Instructions to follow | Using the data beneath, show every line that includes the word "Select".

(Input for this task)

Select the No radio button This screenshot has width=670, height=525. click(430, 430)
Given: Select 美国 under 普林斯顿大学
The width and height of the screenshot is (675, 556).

(End Input for this task)
(Input for this task)

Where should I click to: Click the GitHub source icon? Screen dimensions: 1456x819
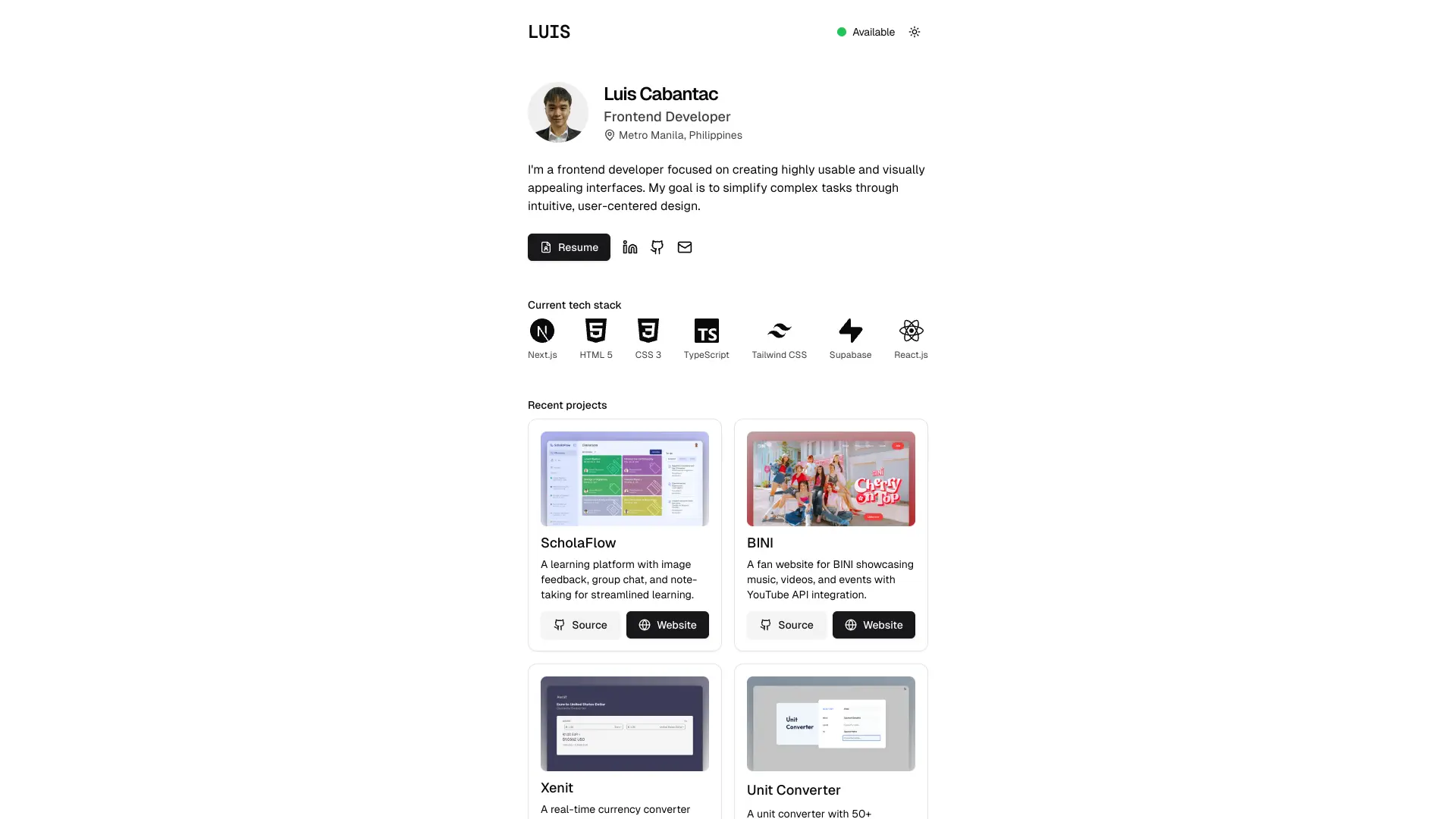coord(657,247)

(End Input for this task)
(Input for this task)

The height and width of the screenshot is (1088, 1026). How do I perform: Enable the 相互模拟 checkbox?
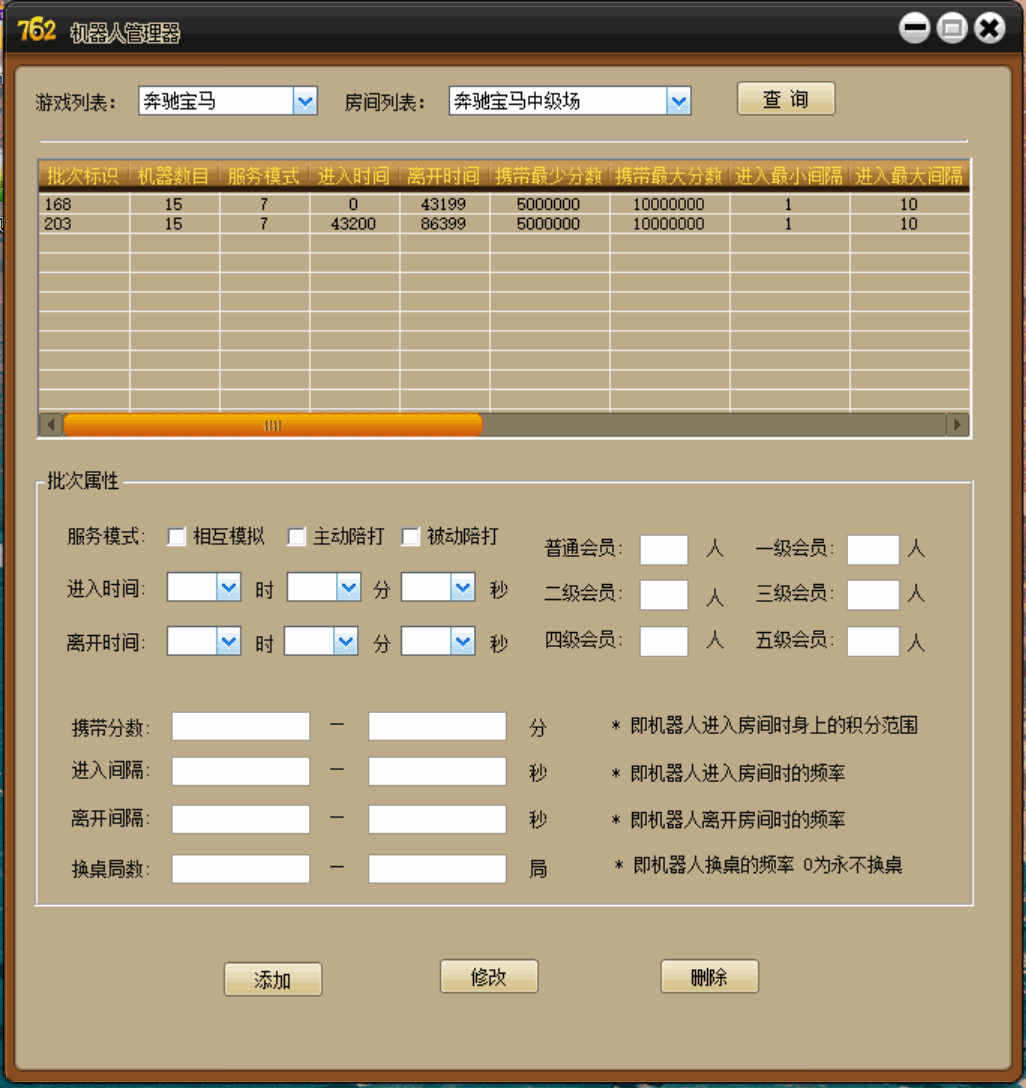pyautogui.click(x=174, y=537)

(End Input for this task)

Your solution |
Select the No radio button This screenshot has width=670, height=525. click(430, 430)
Given: Select 美国 under 普林斯顿大学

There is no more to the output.